Furthermore, instead of downloading large amounts of raw data, one can process the data directly on server side. You can check all available processes by running 'connection.list_processes()'. For more details, see the [EO Cookbook](https://openeo.org/documentation/1.0/cookbook/#temporal-mean-reduce-dimension). Note that they give two alternatives on how to compute the temporal mean and we recommend to use the 'reduce_dimension' function.

Task: fix an area of interest and a time period and load the min, max, mean and standard deviation of CH4. Perform this task as a batch job using server-side processes. You should save the output in the JSON format. Note that the output is computed per pixel.

In [2]:
import pathlib
import rasterio
import matplotlib.pyplot as plt
import openeo
import pandas as pd
import xarray as xr
import os
import joblib
import json

In [15]:
connection = openeo.connect(url="openeo.dataspace.copernicus.eu")
connection.authenticate_oidc_device()

OidcDeviceCodePollTimeout: Timeout (300.0s) while polling for access token.

In [11]:
# print(connection.list_collections())
for collection in connection.list_collections():
    print(collection['id'])

SENTINEL3_OLCI_L1B
SENTINEL3_SLSTR
SENTINEL_5P_L2
SENTINEL2_L1C
SENTINEL2_L2A
SENTINEL1_GRD
COPERNICUS_30
LANDSAT8_L2


In [15]:
# Load the coordinates and labels of the CH4 plumes coming from gas infrastructure, 
# oil infrastruture and coal mines from [all TROPOMI detected plumes for 2021. (Schuit et al. 2023)]
# (https://zenodo.org/records/8087134). 
download_path = "coursedata/users/nguyenb5"

CH4_plumes = pd.read_csv(f"Schuit_etal2023_TROPOMI_all_plume_detections_2021.csv")

# Filter out rows where estimated_source_type is "unclassified"
CH4_plumes = CH4_plumes[CH4_plumes['estimated_source_type'] != 'Unclassified']

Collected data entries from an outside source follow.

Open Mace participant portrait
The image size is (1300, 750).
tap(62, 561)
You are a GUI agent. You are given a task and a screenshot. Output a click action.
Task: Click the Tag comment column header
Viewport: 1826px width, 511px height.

# For each plume, compute the spatial extent of an area 1 deg x 1 deg around the plume
CH4_plumes['west'] = CH4_plumes['lon'] - 0.5
CH4_plumes['east'] = CH4_plumes['lon'] + 0.5
CH4_plumes['south'] = CH4_plumes['lat'] - 0.5
CH4_plumes['north'] = CH4_plumes['lat'] + 0.5

print("Number of data points:", len(CH4_plumes))

CH4_plumes.head()

Number of data points: 2944


Unnamed: 0,date,time_UTC,lat,lon,source_rate_t/h,uncertainty_t/h,estimated_source_type,west,east,south,north
0,20210101,06:00:45,36.75,109.76,32,16,Coal,109.26,110.26,36.25,37.25
1,20210101,06:00:55,37.53,110.75,39,22,Coal,110.25,111.25,37.03,38.03
2,20210101,07:37:49,20.89,85.22,4,2,Coal,84.72,85.72,20.39,21.39
3,20210101,07:38:15,23.3,90.79,51,15,Landfill/Urban,90.29,91.29,22.8,23.8
4,20210101,07:38:27,23.56,86.44,25,12,Coal,85.94,86.94,23.06,24.06


In [16]:
# Filter the data for each category and select the first 20 rows
gas_plumes = CH4_plumes[CH4_plumes['estimated_source_type'] == 'Gas'].head(20)
oil_plumes = CH4_plumes[CH4_plumes['estimated_source_type'] == 'Oil'].head(20)
coal_plumes = CH4_plumes[CH4_plumes['estimated_source_type'] == 'Coal'].head(20)
# We are exempt to use landfill/urban plumes. Classifying gas, oil and coal are enough
landfill_urban_plumes = CH4_plumes[CH4_plumes['estimated_source_type'] == 'Landfill/Urban'].head(20)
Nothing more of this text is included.